We begin by defining the disciplines: Sīrah, Khaṣāʾiṣ al-Nabī, Dalāʾil al-Nubuwwah, Shamāʾil, and Maghāzī. Students understand the categories before entering the narrative, and they learn why each discipline answers a different kind of question about the Prophet ﷺ. This prevents the common error of treating the Sīrah as mere storytelling, or treating Shamāʾil as optional sentiment rather than a science of character and prophetic formation.

This lecture establishes method before meaning. We examine early Islamic historians: Ibn Isḥāq and the recension through Ibn Hishām, al-Ṭabarī and his compilation method, Ibn Saʿd’s Ṭabaqāt, al-Wāqidī and the scholarly debates surrounding him, and Ibn Kathīr’s later synthesis and critique. Students are trained to notice isnād culture, variant reports, editorial layering, and how later historians inherited and rearranged earlier material. Then we widen the lens with early external witnesses: Strabo, Pliny the Elder, Ptolemy and other classical geographers and ethnographers. The point is not to “prefer” one civilisation over another, but to give students triangulation: Arabia seen from within the Islamic memory, and Arabia seen from the outside before Islam.

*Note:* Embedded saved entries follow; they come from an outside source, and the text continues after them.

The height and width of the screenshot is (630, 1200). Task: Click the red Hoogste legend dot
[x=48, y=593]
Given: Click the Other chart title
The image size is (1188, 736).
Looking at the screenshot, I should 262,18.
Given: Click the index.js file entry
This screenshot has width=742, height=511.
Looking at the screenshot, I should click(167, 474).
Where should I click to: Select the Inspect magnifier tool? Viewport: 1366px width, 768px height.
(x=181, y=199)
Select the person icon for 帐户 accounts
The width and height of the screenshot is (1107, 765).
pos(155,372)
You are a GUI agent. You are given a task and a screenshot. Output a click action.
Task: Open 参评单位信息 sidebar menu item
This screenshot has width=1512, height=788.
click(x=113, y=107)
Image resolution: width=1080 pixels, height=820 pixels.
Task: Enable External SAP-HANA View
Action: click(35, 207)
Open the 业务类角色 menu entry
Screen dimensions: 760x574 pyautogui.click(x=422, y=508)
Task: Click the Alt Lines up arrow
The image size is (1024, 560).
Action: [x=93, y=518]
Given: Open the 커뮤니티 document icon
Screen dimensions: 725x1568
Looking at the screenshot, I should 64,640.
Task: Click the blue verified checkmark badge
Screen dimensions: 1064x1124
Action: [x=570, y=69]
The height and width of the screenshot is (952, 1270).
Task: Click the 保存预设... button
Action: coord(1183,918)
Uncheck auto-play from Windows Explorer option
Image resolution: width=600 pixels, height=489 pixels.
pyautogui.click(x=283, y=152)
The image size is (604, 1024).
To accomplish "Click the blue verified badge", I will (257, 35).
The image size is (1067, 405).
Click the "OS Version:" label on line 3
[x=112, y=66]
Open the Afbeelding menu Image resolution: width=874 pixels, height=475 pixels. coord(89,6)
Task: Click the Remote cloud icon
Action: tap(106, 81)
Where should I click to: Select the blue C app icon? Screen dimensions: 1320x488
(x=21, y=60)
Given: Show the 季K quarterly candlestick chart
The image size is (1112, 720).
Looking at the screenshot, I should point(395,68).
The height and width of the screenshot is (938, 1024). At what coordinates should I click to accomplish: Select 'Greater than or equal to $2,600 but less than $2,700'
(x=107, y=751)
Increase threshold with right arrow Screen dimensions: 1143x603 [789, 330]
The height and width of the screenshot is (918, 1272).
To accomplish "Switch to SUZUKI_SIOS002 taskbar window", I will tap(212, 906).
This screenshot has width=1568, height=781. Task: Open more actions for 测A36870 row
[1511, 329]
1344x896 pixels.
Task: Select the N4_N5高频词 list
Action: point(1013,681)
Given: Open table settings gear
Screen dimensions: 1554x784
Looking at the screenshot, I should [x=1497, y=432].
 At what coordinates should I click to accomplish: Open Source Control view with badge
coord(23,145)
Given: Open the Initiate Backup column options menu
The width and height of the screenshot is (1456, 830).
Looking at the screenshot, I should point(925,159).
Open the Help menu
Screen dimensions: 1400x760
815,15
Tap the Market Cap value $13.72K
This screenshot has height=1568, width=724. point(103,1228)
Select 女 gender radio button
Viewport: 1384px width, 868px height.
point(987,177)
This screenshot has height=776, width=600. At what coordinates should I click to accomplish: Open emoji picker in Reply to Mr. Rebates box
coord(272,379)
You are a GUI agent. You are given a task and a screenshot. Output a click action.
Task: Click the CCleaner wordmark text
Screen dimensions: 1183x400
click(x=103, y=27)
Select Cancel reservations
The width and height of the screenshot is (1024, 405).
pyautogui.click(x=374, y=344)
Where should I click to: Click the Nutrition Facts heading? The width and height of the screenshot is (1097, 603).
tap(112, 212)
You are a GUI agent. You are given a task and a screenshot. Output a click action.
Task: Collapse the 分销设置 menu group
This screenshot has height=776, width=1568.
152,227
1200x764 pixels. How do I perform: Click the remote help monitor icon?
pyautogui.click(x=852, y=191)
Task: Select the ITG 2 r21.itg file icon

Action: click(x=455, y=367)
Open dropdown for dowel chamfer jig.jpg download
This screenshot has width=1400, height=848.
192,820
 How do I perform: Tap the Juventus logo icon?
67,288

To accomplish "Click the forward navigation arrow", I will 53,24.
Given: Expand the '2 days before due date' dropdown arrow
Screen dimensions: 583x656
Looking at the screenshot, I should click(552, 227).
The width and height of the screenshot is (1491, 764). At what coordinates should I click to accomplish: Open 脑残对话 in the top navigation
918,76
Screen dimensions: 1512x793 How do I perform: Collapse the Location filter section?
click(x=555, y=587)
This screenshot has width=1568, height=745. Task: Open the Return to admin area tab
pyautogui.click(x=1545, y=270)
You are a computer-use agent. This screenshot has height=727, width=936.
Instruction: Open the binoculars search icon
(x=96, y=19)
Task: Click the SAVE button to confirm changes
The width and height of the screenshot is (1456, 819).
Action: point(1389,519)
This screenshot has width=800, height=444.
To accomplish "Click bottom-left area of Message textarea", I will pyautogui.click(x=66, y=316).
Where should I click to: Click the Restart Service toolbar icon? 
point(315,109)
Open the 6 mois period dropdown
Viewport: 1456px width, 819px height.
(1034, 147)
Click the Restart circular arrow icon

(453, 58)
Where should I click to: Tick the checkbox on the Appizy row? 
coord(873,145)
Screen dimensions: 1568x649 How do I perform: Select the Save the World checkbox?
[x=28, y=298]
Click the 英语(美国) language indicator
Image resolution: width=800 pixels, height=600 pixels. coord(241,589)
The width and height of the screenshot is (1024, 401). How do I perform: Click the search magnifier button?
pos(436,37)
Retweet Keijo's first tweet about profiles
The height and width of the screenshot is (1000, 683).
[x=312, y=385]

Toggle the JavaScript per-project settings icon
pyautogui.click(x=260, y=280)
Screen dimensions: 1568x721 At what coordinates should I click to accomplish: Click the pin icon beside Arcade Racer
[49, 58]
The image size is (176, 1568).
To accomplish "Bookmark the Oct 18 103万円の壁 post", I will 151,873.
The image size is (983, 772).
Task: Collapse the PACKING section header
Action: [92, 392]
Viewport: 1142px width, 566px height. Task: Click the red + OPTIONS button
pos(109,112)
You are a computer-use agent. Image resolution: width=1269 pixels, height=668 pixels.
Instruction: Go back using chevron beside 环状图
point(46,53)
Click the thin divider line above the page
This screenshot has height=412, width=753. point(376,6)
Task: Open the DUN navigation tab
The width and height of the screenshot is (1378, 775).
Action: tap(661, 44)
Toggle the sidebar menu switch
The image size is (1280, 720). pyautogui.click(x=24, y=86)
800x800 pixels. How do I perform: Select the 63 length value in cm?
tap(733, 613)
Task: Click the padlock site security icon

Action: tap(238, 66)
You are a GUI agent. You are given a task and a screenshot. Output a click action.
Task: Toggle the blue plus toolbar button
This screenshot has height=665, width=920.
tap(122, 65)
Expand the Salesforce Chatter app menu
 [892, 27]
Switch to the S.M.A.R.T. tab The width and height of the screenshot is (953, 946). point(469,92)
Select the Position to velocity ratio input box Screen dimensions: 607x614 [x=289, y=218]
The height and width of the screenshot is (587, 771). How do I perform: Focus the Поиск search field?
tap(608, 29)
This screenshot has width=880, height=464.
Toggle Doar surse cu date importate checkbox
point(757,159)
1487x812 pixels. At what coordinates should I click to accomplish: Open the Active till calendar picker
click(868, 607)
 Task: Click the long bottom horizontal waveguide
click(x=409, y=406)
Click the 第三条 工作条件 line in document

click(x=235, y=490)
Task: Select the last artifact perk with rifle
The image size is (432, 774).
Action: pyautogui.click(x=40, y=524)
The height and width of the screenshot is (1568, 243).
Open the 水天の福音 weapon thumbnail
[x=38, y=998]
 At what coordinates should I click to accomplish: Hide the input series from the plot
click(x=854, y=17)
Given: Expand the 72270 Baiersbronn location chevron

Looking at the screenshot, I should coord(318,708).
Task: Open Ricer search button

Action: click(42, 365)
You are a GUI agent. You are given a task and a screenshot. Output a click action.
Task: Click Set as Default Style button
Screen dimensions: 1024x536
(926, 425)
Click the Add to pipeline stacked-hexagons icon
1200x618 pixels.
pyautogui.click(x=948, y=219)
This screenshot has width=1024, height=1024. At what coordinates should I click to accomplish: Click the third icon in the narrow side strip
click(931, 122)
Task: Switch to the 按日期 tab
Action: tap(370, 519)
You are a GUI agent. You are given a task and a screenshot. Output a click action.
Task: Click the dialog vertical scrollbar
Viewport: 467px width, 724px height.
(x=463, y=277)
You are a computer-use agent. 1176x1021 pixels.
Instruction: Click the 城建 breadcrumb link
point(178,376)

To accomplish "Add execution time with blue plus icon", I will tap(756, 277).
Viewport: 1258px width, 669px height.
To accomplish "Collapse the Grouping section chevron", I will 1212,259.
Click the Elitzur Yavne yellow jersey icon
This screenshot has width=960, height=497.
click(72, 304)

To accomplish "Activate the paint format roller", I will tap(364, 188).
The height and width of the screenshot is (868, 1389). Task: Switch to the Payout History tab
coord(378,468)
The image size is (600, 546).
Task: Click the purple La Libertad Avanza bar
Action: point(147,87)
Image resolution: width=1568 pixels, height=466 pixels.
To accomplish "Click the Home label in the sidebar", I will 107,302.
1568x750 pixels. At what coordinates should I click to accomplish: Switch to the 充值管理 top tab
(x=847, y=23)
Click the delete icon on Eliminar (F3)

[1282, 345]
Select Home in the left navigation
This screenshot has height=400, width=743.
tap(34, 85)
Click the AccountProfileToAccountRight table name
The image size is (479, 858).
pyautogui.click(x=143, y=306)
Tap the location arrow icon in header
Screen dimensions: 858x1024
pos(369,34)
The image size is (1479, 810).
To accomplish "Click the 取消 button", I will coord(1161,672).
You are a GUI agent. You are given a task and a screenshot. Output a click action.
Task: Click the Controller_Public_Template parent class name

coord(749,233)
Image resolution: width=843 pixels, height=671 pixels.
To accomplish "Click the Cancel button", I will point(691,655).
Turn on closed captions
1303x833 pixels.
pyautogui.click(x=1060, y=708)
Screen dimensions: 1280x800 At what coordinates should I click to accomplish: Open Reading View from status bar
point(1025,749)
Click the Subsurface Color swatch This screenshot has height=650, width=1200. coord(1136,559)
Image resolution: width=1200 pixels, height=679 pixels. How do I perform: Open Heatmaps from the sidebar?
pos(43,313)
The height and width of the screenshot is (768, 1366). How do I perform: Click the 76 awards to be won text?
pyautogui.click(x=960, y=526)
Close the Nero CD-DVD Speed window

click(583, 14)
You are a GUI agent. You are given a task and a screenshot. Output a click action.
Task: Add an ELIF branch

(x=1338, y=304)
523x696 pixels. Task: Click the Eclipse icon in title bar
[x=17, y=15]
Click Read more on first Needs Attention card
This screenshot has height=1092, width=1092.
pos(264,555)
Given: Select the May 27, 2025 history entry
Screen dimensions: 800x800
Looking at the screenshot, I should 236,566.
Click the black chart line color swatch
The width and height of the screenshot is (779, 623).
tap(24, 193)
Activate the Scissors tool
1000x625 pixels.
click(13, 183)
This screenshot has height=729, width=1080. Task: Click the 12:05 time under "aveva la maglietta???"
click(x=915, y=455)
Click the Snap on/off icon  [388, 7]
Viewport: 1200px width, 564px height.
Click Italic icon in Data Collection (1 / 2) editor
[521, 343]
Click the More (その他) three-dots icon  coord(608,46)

Arabia Petraea, Arabia Felix, Arabia Deserta. We examine topography, climate belts, water systems, fertile zones and arid cores, and how geography shaped tribal mobility, settlement patterns, economic survival, and the logic of raiding and protection. Students see that “desert” is not one uniform thing; Arabia contains ecological variety, and that variety produces different societies. Revelation arrives into a real landscape with real constraints.

We trace the linguistic ecosystem of the peninsula: Aramaic as a wider Near Eastern prestige language, South Arabian Musnad scripts, Nabataean script and its gradual transition toward early Arabic forms, and the multilingual texture of frontier zones. Then we embed this inside the epigraphic record: inscriptions from northern and southern Arabia, and the way epigraphy reveals shifting identities, religious language, political authority, and evolving scripts. This is crucial because inscriptions show Arabia “speaking” before the classical Islamic narrative begins. We then connect this to the crystallisation of Arabic at the time of revelation: how Arabic reached a rhetorical maturity, how dialectal variation sits beneath a recognisably shared poetic and communicative world, and why Qur’anic discourse lands with such precision in that environment.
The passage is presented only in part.